Astrid’s heart sank. “Have you been able to find out anything about the boy?”
“We have not. We did not know there was a boy inside the flat with them until this moment.”
“So the woman has left with the boy and my husband is alone now?”
“Yes. We don’t think anyone else is in the apartment.”
“You don’t think? Can you be sure there isn’t someone else in there? Can’t you use some sort of thermal sensor?” Charlie asked.
Mr. Lui gave a little snort. “Hiyah, this isn’t the CIA. Of course, we can always escalate and bring in specialists if you wish, but for domestics such as these, we don’t usually—”

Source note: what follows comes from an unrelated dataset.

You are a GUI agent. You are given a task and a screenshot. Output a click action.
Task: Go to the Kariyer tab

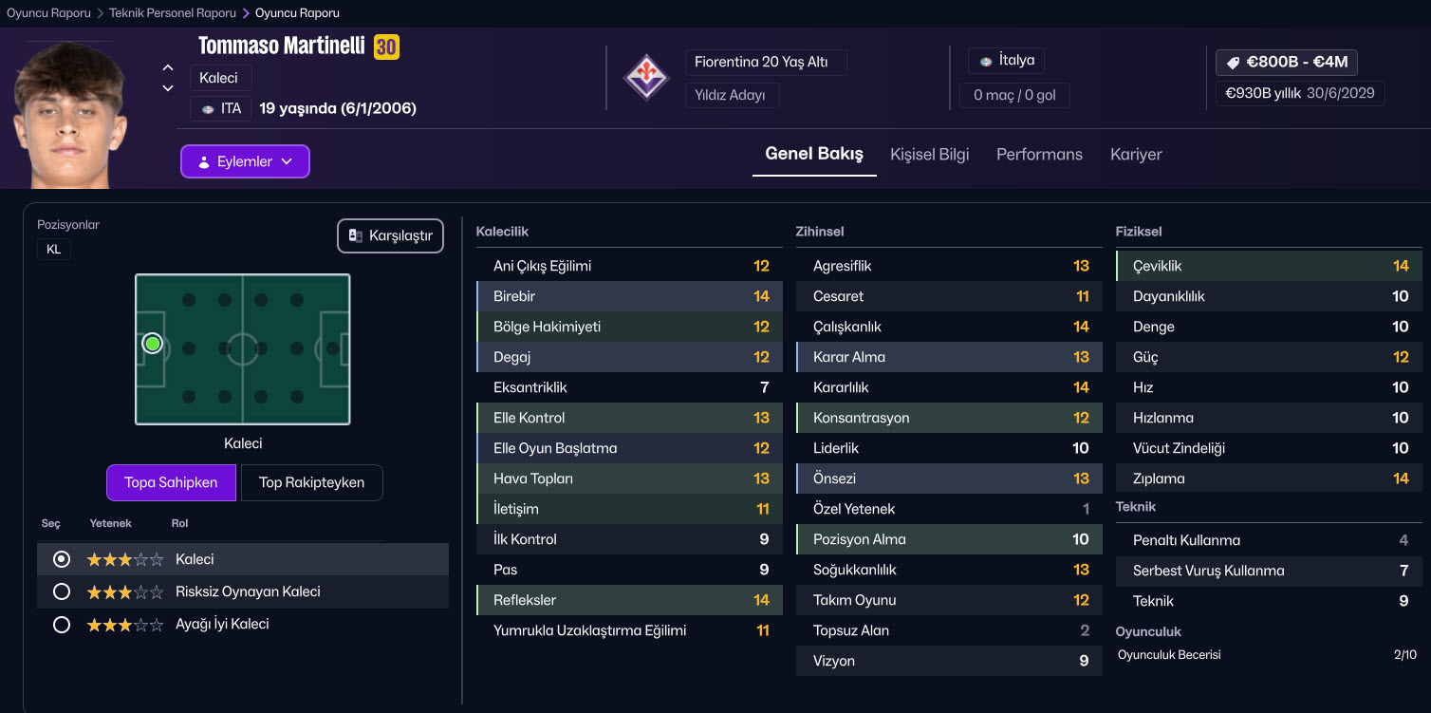pos(1136,154)
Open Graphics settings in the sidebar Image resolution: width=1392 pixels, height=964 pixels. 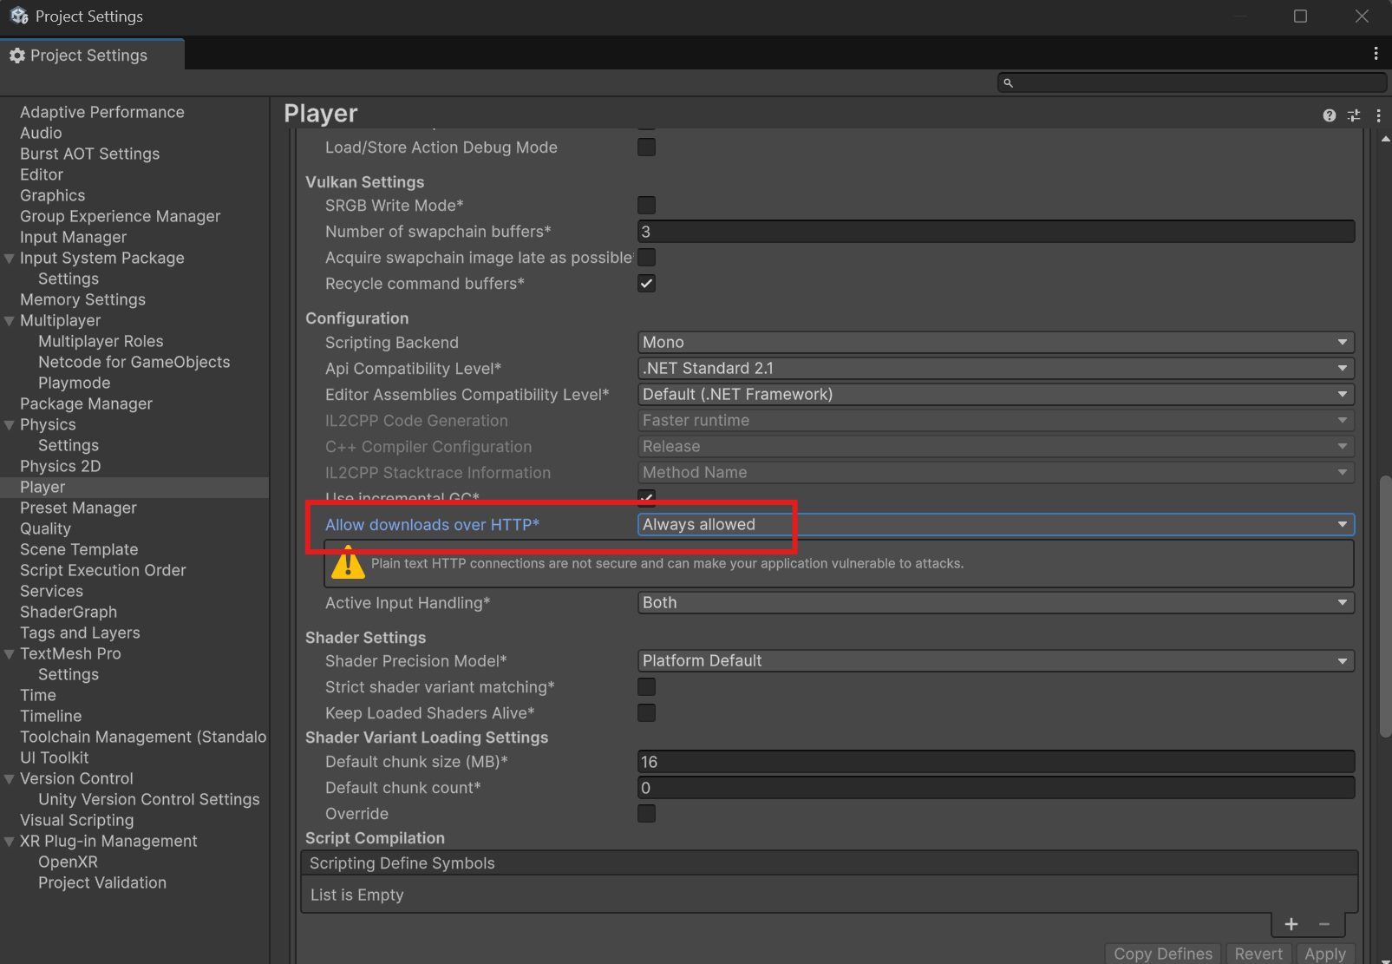[x=53, y=196]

“I want to see my husband,” Astrid said matter-of-factly. “Can you take me to him now?”
“Ms. Teo, in these situations, we really don’t advise—” the man delicately began.
“I don’t care. I need to see him face-to-face,” Astrid insisted.
A few minutes later, Astrid sat quietly in the back of the Mercedes with tinted windows while Mr. Lui rode in the front passenger seat, frantically barking orders in Cantonese to the team assembled around 64 Pak Tin Street. Charlie wanted to come along, but Astrid had insisted on going alone. “Don’t worry, Charlie — nothing’s going to happen. I’m just going to have a talk with Michael.” Now her mind was reeling, and she was getting more and more antsy as the car inched through lunchtime traffic in Tsim Sha Tsui.
She just didn’t know what to think anymore. Who exactly was this girl? It looked like the affair must have been going on since before their wedding, but then why had Michael married her? It clearly wasn’t for money — her husband had always been so rabidly insistent about not wanting to benefit from her family’s wealth. He had readily signed the hundred-and-fifty-page prenuptial agreement without so much as a blink, as well as the postnuptial her family’s lawyers had insisted on after Cassian was born. Her money, and Cassian’s money, was more secure than the Bank of China’s. So what was it that motivated Michael to have a wife in Singapore, and a mistress in Hong Kong?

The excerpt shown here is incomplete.